MPC fiscaliza R$ 9,4 milhões em recursos públicos durante a pandemia em Mato Grosso

access_time 10 meses atrás

O Ministério Público de Contas de Mato Grosso (MPC-MT) realizou ações de fiscalização de mais de R$ 9,4 milhões, durante o período de pandemia. Os dados foram divulgados durante encontro telepresencial promovido pelo MPMT, na última terça-feira (23.06), pelo Procurador-geral de Contas Alisson Carvalho de Alencar.

Na oportunidade, ele ressaltou que esses valores são referentes a licitações, compras públicas, obras e outros atos fiscalizados por meio de Representações Internas e Procedimentos Apuratórios Preliminares.

Durante a live, que também contou com a presença do Promotor de Justiça Marcos Brant Gambier Costa, coordenador do Centro de Apoio Operacional (CAO) Patrimônio Público e do Grupo de Atuação Especial Contra o Crime Organizado (Gaeco) – Regional de Barra do Garças, os convidados destacaram o trabalho de fiscalização dos recursos públicos que vem sendo realizado em Mato Grosso durante a pandemia da Covid-19.

O Procurador-geral de Contas Alisson de Alencar falou sobre o trabalho desenvolvido pelo MPC desde o início da pandemia, no sentido de orientar os gestores do estado (prefeitos, vereadores, governador e secretários) para o planejamento das contratações no período de pico, bem como para o cumprimento dos regramentos para aquisição de bens e serviços. “A lei flexibilizou por um lado, mas exigiu transparência redobrada, a sociedade precisa saber o que está sendo comprado e como os recursos estão sendo gastos”, afirmou, acrescentando que os gestores também foram orientados a fazer pesquisa ampla de mercado antes das contratações.

O trabalho da força-tarefa do MPC-MT realizou cerca de 2507 pareceres, 21 atos, 8 Procedimentos Apuratórios e 4 Representações Internas. Todas essas medidas resultaram na fiscalização do valor total de R$ 9.476.693,61 reais, nos últimos 90 dias.

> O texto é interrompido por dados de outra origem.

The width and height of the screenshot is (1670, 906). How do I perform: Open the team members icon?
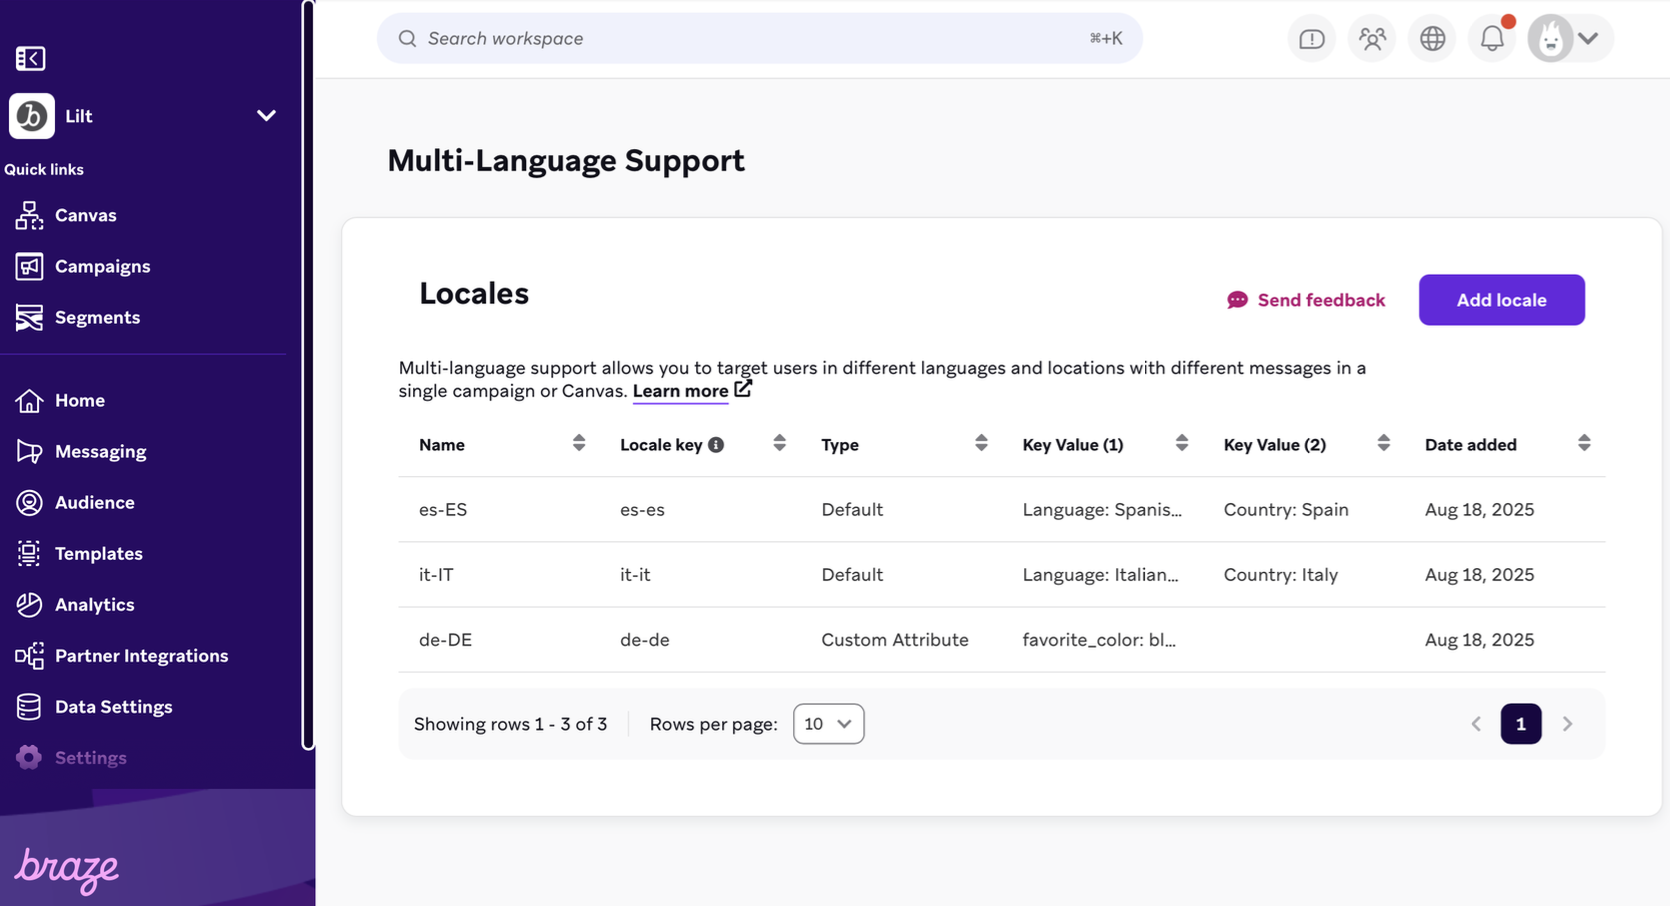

A fiscalização por meio de Instauração de Procedimento Apuratório Preliminar, verificou a ausência de EPIs do planalto em Cuiabá, dispensas de licitação em Rondonópolis e Alto Garças, Renovação de Contrato com banco em Várzea Grande e obras no valor de R$ 3 milhões em Cáceres. Essas medidas foram tomadas após a criação da força-tarefa Covid-19 do MPC, que tem o trabalho e o esforço em conjunto de membros e servidores de todos os gabinetes para fiscalizar gastos públicos em caráter emergencial.

As representações internas, por exemplo, apuram sobrepreço em compras no valor de R$ 3,9 milhões, incluindo a fiscalização durante a pandemia de equipamentos médicos, kits de teste rápido de Covid-19 e materiais de higiene e limpeza.

A Representação interposta pelo MP de Contas com o objetivo de apurar supostas irregularidades no contrato realizado pela prefeitura de Rondonópolis, que desencadeou a operação Stop Loss, promoveu para que deixassem de ser gastos R$ 1.312,940. A operação também foi fruto do trabalho da Polícia Judiciária Civil, por meio da Delegacia Especializada de Combate à Corrupção (Deccor), da Delegacia Regional e do Ministério Público Estadual.

Segundo o procurador-geral de Contas, após essa fase de instrução, o momento agora é de correção e responsabilização dos gestores. “De março para cá já avaliamos mais de R$ 60 milhões em despesas. Desse total, quase R$ 10 milhões foram objetos de ações específicas do MPC, ou seja, de uma efetiva fiscalização. Protocolamos junto ao Tribunal de Contas representações para corrigir determinados gastos em Cuiabá, Várzea Grande, Rondonópolis e outros municípios”, disse o Procurador.